Extracted data entries
#####
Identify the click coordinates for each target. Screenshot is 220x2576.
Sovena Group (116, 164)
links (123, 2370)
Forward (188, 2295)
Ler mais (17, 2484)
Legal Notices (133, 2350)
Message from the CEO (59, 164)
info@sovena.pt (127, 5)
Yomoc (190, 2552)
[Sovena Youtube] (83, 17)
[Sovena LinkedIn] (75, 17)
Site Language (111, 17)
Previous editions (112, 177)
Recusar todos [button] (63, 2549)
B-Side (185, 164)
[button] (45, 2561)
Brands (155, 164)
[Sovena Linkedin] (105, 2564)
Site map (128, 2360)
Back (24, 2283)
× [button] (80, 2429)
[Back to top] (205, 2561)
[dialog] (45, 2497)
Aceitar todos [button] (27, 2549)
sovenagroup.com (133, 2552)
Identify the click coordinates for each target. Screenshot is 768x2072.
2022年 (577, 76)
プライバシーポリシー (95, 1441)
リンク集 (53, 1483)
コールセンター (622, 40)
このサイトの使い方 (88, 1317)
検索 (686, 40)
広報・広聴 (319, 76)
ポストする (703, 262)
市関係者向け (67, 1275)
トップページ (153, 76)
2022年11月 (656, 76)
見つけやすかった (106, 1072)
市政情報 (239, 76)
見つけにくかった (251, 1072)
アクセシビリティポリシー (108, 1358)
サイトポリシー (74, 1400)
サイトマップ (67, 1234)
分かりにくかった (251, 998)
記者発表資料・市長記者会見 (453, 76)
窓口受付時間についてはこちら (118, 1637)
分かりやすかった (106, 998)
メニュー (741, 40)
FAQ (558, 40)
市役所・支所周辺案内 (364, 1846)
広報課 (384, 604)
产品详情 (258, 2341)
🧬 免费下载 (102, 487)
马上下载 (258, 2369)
#####
INSTRUCTIONS TO FOLLOW | With the line holding "B-Side (185, 164)" as the first and the line holding "広報課 (384, 604)" as the last, set down that range of the entries above exactly, and nothing else.

RESULT |
B-Side (185, 164)
[button] (45, 2561)
Brands (155, 164)
[Sovena Linkedin] (105, 2564)
Site map (128, 2360)
Back (24, 2283)
× [button] (80, 2429)
[Back to top] (205, 2561)
[dialog] (45, 2497)
Aceitar todos [button] (27, 2549)
sovenagroup.com (133, 2552)
Identify the click coordinates for each target. Screenshot is 768x2072.
2022年 (577, 76)
プライバシーポリシー (95, 1441)
リンク集 (53, 1483)
コールセンター (622, 40)
このサイトの使い方 (88, 1317)
検索 (686, 40)
広報・広聴 (319, 76)
ポストする (703, 262)
市関係者向け (67, 1275)
トップページ (153, 76)
2022年11月 (656, 76)
見つけやすかった (106, 1072)
市政情報 (239, 76)
見つけにくかった (251, 1072)
アクセシビリティポリシー (108, 1358)
サイトポリシー (74, 1400)
サイトマップ (67, 1234)
分かりにくかった (251, 998)
記者発表資料・市長記者会見 (453, 76)
窓口受付時間についてはこちら (118, 1637)
分かりやすかった (106, 998)
メニュー (741, 40)
FAQ (558, 40)
市役所・支所周辺案内 (364, 1846)
広報課 (384, 604)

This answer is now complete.